[START]

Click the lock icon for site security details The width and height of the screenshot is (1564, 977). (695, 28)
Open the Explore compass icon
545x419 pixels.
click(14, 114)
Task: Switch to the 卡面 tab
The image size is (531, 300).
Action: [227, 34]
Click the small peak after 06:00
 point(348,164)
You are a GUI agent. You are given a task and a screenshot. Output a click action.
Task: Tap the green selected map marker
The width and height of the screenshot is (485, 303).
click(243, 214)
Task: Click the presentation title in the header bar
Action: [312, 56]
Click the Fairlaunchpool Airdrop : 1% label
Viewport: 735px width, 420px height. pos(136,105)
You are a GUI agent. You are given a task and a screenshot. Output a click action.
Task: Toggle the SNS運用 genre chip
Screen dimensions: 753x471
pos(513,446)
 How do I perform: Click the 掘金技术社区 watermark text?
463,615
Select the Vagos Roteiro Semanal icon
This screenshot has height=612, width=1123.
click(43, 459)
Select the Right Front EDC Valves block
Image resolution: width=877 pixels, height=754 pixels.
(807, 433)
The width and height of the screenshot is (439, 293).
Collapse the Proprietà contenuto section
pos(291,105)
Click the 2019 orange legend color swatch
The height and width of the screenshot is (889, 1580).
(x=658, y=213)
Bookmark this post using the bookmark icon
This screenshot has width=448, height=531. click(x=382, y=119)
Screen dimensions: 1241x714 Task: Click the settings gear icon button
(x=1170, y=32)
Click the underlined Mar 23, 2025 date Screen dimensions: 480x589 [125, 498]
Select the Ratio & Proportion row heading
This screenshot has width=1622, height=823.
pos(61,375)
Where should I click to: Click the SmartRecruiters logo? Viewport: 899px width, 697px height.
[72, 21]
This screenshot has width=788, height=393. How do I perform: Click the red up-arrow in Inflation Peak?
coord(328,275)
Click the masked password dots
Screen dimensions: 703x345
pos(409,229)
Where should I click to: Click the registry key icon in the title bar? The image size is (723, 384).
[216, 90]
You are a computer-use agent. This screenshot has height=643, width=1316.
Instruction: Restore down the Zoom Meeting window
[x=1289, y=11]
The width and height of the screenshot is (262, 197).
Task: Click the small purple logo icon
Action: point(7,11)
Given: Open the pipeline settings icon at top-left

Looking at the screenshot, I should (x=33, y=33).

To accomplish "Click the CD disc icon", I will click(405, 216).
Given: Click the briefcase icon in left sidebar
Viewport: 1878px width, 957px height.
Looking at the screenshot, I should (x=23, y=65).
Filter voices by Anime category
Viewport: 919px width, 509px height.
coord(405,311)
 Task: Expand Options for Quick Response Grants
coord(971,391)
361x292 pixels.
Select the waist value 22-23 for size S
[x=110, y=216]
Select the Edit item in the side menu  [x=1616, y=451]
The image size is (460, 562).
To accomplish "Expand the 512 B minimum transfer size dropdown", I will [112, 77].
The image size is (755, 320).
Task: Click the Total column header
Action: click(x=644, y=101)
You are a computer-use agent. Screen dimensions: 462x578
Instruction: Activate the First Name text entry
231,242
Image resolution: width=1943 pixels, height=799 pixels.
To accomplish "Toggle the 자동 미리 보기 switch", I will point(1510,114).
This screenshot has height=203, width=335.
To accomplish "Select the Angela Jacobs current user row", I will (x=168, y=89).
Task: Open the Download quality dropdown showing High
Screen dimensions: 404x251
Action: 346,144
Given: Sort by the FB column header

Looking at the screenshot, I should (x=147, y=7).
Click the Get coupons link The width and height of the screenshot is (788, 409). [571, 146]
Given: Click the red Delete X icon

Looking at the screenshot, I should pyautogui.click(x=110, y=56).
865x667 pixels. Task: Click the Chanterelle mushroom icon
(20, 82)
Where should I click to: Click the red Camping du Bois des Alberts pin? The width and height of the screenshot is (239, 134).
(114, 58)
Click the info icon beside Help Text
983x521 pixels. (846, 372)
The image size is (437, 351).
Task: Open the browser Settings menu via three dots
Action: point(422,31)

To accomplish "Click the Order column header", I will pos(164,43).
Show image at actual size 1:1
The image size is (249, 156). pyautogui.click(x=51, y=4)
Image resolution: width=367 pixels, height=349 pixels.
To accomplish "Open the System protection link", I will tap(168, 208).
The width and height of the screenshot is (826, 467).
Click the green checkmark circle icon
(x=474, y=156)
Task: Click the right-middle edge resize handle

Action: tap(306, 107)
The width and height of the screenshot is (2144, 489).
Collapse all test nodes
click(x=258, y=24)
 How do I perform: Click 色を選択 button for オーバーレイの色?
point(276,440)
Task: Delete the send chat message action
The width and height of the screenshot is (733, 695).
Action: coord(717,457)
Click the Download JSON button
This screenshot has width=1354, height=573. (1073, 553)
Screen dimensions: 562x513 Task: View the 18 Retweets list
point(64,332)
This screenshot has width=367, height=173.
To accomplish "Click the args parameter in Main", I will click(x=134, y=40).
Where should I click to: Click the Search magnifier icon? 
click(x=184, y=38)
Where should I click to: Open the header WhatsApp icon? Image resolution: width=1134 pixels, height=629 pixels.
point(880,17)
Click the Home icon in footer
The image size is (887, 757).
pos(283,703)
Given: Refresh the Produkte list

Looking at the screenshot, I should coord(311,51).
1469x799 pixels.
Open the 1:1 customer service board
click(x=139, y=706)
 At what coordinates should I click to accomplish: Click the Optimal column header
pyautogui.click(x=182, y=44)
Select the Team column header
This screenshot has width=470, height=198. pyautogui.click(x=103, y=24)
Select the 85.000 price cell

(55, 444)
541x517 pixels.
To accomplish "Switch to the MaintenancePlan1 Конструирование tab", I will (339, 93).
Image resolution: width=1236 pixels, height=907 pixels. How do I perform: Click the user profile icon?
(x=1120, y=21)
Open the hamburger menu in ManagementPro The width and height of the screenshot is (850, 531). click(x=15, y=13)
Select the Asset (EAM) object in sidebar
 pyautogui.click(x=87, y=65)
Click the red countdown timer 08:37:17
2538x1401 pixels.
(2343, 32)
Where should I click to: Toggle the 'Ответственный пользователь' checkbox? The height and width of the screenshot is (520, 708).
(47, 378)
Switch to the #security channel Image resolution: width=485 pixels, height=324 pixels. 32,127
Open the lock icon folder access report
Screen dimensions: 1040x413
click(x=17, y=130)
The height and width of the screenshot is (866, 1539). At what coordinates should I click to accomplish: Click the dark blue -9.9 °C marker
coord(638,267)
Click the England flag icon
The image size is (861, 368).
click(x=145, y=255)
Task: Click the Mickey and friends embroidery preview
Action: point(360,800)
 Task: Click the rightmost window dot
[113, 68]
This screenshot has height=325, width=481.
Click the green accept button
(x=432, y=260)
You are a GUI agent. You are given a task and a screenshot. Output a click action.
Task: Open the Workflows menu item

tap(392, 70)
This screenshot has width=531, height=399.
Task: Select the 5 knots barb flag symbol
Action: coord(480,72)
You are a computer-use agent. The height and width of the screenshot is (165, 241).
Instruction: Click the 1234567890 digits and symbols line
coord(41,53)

[END]

▶ WHAT THE EXERCISE ASKS:
Rewrite the material from the line containing "How do I perform: Click the 掘金技术社区" down to the line containing "Action: click(x=644, y=101)", changing "Viewport" to "Display" and keeping everything else unchanged. Give only those lines.

▶ FINAL RESULT:
 How do I perform: Click the 掘金技术社区 watermark text?
463,615
Select the Vagos Roteiro Semanal icon
This screenshot has height=612, width=1123.
click(43, 459)
Select the Right Front EDC Valves block
Image resolution: width=877 pixels, height=754 pixels.
(807, 433)
The width and height of the screenshot is (439, 293).
Collapse the Proprietà contenuto section
pos(291,105)
Click the 2019 orange legend color swatch
The height and width of the screenshot is (889, 1580).
(x=658, y=213)
Bookmark this post using the bookmark icon
This screenshot has width=448, height=531. click(x=382, y=119)
Screen dimensions: 1241x714 Task: Click the settings gear icon button
(x=1170, y=32)
Click the underlined Mar 23, 2025 date Screen dimensions: 480x589 [125, 498]
Select the Ratio & Proportion row heading
This screenshot has width=1622, height=823.
pos(61,375)
Where should I click to: Click the SmartRecruiters logo? Display: 899px width, 697px height.
[72, 21]
This screenshot has width=788, height=393. How do I perform: Click the red up-arrow in Inflation Peak?
coord(328,275)
Click the masked password dots
Screen dimensions: 703x345
pos(409,229)
Where should I click to: Click the registry key icon in the title bar? The image size is (723, 384).
[216, 90]
You are a computer-use agent. This screenshot has height=643, width=1316.
Instruction: Restore down the Zoom Meeting window
[x=1289, y=11]
The width and height of the screenshot is (262, 197).
Task: Click the small purple logo icon
Action: point(7,11)
Given: Open the pipeline settings icon at top-left

Looking at the screenshot, I should (x=33, y=33).

To accomplish "Click the CD disc icon", I will click(405, 216).
Given: Click the briefcase icon in left sidebar
Display: 1878px width, 957px height.
Looking at the screenshot, I should (x=23, y=65).
Filter voices by Anime category
Display: 919px width, 509px height.
coord(405,311)
 Task: Expand Options for Quick Response Grants
coord(971,391)
361x292 pixels.
Select the waist value 22-23 for size S
[x=110, y=216]
Select the Edit item in the side menu  [x=1616, y=451]
The image size is (460, 562).
To accomplish "Expand the 512 B minimum transfer size dropdown", I will [112, 77].
The image size is (755, 320).
Task: Click the Total column header
Action: click(x=644, y=101)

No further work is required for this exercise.